I expect him to leave the room or at least turn around because there is absolutely no lady-like way to get up on this marble while wearing a white napkin for coverage. Unfortunately, privacy is not a priority here in Jordan and he just stands there following his direct order. Thanks.

I finally belly flop onto the marble and he comes at me with buckets of lukewarm water. He begins to throw them at me like the scene in Fantasia {cue the music and the brooms!}

As soon as I would think he was finished, I would look up with open eyes and *WHOOSH* another waterfall would hit me in the face and make my eyes quickly become bloodshot.

He then came at me with these oven mits that had little scrubbers on them. You know why they call it a "Turkish Bath"? Because they basically scrub you down and, well, bathe you.

After we're done with that part of the session, he leads me to this other room, equally as creepy, and instructs me to lay face-down on this massage bench that is designed for body types like the Olsen twins. Half my body is hanging off and I stick my head through the hole as I stare down at the nasty floor.

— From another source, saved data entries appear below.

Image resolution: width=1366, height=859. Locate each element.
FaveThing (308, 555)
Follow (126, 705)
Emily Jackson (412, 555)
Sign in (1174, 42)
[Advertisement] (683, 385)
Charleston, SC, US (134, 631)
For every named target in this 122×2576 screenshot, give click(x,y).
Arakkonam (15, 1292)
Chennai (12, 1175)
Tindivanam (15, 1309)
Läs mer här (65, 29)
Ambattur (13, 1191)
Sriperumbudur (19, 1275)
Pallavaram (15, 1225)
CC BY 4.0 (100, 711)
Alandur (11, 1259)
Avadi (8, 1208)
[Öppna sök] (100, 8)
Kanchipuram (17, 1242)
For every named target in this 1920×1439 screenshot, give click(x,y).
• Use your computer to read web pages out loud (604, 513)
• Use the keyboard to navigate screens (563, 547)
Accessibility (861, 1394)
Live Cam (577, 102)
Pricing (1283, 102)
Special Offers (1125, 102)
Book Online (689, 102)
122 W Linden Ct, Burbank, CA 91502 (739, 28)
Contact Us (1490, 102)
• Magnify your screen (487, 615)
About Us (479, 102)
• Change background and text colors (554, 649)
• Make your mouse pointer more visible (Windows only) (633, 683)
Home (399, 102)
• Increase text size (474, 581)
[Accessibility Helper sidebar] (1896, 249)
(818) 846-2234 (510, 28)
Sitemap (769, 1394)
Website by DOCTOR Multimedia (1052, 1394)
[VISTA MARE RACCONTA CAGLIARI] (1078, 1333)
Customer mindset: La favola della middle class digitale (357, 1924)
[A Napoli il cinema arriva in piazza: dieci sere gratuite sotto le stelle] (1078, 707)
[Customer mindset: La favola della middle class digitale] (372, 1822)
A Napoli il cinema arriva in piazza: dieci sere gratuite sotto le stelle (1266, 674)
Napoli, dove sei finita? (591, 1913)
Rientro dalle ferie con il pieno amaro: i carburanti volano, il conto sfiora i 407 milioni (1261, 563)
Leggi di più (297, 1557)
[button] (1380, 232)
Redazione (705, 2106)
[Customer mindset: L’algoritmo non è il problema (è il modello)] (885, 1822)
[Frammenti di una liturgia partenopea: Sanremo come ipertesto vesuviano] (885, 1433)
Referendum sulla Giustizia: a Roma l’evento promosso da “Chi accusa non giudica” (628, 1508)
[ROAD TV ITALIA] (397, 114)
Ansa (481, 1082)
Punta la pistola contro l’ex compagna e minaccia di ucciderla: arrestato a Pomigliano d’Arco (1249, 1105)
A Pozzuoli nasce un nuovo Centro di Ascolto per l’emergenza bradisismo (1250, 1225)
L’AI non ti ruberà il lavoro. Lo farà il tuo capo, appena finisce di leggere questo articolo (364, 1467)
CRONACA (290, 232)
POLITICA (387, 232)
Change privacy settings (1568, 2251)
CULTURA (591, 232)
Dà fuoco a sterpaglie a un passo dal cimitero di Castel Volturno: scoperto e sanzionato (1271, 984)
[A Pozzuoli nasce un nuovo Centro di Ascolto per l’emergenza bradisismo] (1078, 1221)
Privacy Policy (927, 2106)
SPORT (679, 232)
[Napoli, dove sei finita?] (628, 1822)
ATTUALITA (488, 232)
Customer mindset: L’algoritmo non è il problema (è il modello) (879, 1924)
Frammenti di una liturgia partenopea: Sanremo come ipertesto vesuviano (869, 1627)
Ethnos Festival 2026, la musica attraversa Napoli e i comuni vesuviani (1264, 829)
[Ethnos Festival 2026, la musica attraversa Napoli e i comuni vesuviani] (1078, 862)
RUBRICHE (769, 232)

The bucket of water ritual seems to be a constant throughout this whole ordeal, and he begins to pour water on my head again and proceeds to do this water massage that consists of circular motions that an 80-year-old woman would have the strength to do. So much for getting the stress knots out.

Because the chair is so narrow, my arms are hanging off the side. During one of his massseuse maneuvers, he pins my arm against the table in a not-so-ideal position. This is the point at which this nightmare becomes inadvertently PG-13 rated as my hand is (not by choice, mind you) TRAPPED. I am not going to expand upon how it was trapped or what made this situation less than stellar, but use your wildest imagination and you can probably guess why I was going forward the following Sunday.

Once he stepped back slightly, you better believe my arms flew up like a penguin sliding down an ice ramp.

After throwing more water on my face and washing my hair, he wrapped a dry towel around me even though I volunteered to do it myself. As he was wrapping me up, he began to whisper, "You from America? American girl?"

This is the point at which I thanked God for my time on Earth; for the opportunity to travel, and for letting me see the world before I died mid-bath.

Luckily, the guy let me go and served me some hot tea. As I was sipping my tea, I began to feel my face turn back to its normal shade of beige instead of the firecracker red it had been for two hours. Instead of feeling clean, though, I felt dirty. I felt embarrassed. I just wanted to go back to the hotel and take my own bath, use my own soap and get clean with my own personal loofah.

As I marched back to the hotel, I began to see some of my fellow classmates. "How was the spa?" they asked. The red returned to my face and my only response was, "It was NOT a spa." Laughter ensued, and before I knew it, I began to laugh about it too. It has since become one of my classic stories of Ashton naivety.

Though at the time I may have chosen the bird poo, I look back and laugh that I didn't.


Blogger Cole said...

hahahaha this is so hilarious! I think I might want an in-person run-down of the event tho because I can imagine your facial expressions and intonation would make the story 100x funnier!